== Exercise brief ==
The records beneath should be restated word for word.

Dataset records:

☆ ☆ ☆ ☆

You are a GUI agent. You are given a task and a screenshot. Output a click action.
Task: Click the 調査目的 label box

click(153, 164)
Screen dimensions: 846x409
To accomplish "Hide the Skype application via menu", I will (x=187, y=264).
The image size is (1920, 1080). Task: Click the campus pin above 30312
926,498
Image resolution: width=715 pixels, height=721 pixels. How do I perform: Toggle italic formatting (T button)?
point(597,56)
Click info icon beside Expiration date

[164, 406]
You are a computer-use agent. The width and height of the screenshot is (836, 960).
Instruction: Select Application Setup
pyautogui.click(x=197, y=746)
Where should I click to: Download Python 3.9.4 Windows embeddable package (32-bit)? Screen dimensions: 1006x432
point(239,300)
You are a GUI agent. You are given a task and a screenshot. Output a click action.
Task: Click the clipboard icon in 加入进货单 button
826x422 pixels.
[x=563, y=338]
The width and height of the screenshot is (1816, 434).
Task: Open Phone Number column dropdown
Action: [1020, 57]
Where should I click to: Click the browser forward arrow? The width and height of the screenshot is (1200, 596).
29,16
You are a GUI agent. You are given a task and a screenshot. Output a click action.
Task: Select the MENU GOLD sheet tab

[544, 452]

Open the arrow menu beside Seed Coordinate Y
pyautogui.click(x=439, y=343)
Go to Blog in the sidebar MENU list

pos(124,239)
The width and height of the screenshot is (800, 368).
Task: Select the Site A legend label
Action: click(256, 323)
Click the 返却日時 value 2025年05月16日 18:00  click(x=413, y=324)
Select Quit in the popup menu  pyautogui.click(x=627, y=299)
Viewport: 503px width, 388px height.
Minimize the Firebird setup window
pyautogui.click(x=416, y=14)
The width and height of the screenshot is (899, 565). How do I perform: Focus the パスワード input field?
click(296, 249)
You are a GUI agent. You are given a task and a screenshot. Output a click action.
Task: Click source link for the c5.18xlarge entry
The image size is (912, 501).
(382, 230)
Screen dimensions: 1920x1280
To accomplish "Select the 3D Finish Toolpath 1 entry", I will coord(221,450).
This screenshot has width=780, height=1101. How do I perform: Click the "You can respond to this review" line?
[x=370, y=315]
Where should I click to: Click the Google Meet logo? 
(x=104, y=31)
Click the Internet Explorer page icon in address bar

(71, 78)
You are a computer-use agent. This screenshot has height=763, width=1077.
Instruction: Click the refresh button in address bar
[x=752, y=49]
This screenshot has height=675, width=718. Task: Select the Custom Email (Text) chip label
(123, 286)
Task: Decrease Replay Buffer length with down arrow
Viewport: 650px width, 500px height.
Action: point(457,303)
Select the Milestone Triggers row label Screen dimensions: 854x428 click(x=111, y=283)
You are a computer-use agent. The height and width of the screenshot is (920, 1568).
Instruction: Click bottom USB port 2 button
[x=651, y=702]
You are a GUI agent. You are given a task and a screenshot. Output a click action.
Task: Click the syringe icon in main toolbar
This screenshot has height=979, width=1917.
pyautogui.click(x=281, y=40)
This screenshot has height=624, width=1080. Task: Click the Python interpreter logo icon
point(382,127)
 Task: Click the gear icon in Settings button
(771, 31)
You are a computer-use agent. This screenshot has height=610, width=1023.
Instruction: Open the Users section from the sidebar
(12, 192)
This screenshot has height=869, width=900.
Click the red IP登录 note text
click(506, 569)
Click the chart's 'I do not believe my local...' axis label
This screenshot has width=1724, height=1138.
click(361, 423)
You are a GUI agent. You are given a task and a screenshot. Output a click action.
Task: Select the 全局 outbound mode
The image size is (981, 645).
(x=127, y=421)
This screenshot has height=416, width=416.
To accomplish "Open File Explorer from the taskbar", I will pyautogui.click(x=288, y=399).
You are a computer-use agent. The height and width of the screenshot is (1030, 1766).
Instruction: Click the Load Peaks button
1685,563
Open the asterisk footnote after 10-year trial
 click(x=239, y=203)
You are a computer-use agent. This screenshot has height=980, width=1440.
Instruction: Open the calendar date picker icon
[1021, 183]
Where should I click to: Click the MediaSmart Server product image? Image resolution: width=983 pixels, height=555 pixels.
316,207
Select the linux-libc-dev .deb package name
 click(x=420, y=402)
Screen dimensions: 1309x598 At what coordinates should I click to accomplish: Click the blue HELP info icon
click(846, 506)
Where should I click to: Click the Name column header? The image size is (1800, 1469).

☆ ☆ ☆ ☆

== Written response ==
You are a GUI agent. You are given a task and a screenshot. Output a click action.
Task: Click the 調査目的 label box

click(153, 164)
Screen dimensions: 846x409
To accomplish "Hide the Skype application via menu", I will (x=187, y=264).
The image size is (1920, 1080). Task: Click the campus pin above 30312
926,498
Image resolution: width=715 pixels, height=721 pixels. How do I perform: Toggle italic formatting (T button)?
point(597,56)
Click info icon beside Expiration date

[164, 406]
You are a computer-use agent. The width and height of the screenshot is (836, 960).
Instruction: Select Application Setup
pyautogui.click(x=197, y=746)
Where should I click to: Download Python 3.9.4 Windows embeddable package (32-bit)? Screen dimensions: 1006x432
point(239,300)
You are a GUI agent. You are given a task and a screenshot. Output a click action.
Task: Click the clipboard icon in 加入进货单 button
826x422 pixels.
[x=563, y=338]
The width and height of the screenshot is (1816, 434).
Task: Open Phone Number column dropdown
Action: [1020, 57]
Where should I click to: Click the browser forward arrow? The width and height of the screenshot is (1200, 596).
29,16
You are a GUI agent. You are given a task and a screenshot. Output a click action.
Task: Select the MENU GOLD sheet tab

[544, 452]

Open the arrow menu beside Seed Coordinate Y
pyautogui.click(x=439, y=343)
Go to Blog in the sidebar MENU list

pos(124,239)
The width and height of the screenshot is (800, 368).
Task: Select the Site A legend label
Action: click(256, 323)
Click the 返却日時 value 2025年05月16日 18:00  click(x=413, y=324)
Select Quit in the popup menu  pyautogui.click(x=627, y=299)
Viewport: 503px width, 388px height.
Minimize the Firebird setup window
pyautogui.click(x=416, y=14)
The width and height of the screenshot is (899, 565). How do I perform: Focus the パスワード input field?
click(296, 249)
You are a GUI agent. You are given a task and a screenshot. Output a click action.
Task: Click source link for the c5.18xlarge entry
The image size is (912, 501).
(382, 230)
Screen dimensions: 1920x1280
To accomplish "Select the 3D Finish Toolpath 1 entry", I will coord(221,450).
This screenshot has width=780, height=1101. How do I perform: Click the "You can respond to this review" line?
[x=370, y=315]
Where should I click to: Click the Google Meet logo? 
(x=104, y=31)
Click the Internet Explorer page icon in address bar

(71, 78)
You are a computer-use agent. This screenshot has height=763, width=1077.
Instruction: Click the refresh button in address bar
[x=752, y=49]
This screenshot has height=675, width=718. Task: Select the Custom Email (Text) chip label
(123, 286)
Task: Decrease Replay Buffer length with down arrow
Viewport: 650px width, 500px height.
Action: point(457,303)
Select the Milestone Triggers row label Screen dimensions: 854x428 click(x=111, y=283)
You are a computer-use agent. The height and width of the screenshot is (920, 1568).
Instruction: Click bottom USB port 2 button
[x=651, y=702]
You are a GUI agent. You are given a task and a screenshot. Output a click action.
Task: Click the syringe icon in main toolbar
This screenshot has height=979, width=1917.
pyautogui.click(x=281, y=40)
This screenshot has height=624, width=1080. Task: Click the Python interpreter logo icon
point(382,127)
 Task: Click the gear icon in Settings button
(771, 31)
You are a computer-use agent. This screenshot has height=610, width=1023.
Instruction: Open the Users section from the sidebar
(12, 192)
This screenshot has height=869, width=900.
Click the red IP登录 note text
click(506, 569)
Click the chart's 'I do not believe my local...' axis label
This screenshot has width=1724, height=1138.
click(361, 423)
You are a GUI agent. You are given a task and a screenshot. Output a click action.
Task: Select the 全局 outbound mode
The image size is (981, 645).
(x=127, y=421)
This screenshot has height=416, width=416.
To accomplish "Open File Explorer from the taskbar", I will pyautogui.click(x=288, y=399).
You are a computer-use agent. The height and width of the screenshot is (1030, 1766).
Instruction: Click the Load Peaks button
1685,563
Open the asterisk footnote after 10-year trial
 click(x=239, y=203)
You are a computer-use agent. This screenshot has height=980, width=1440.
Instruction: Open the calendar date picker icon
[1021, 183]
Where should I click to: Click the MediaSmart Server product image? Image resolution: width=983 pixels, height=555 pixels.
316,207
Select the linux-libc-dev .deb package name
 click(x=420, y=402)
Screen dimensions: 1309x598 At what coordinates should I click to accomplish: Click the blue HELP info icon
click(846, 506)
Where should I click to: Click the Name column header? The image size is (1800, 1469).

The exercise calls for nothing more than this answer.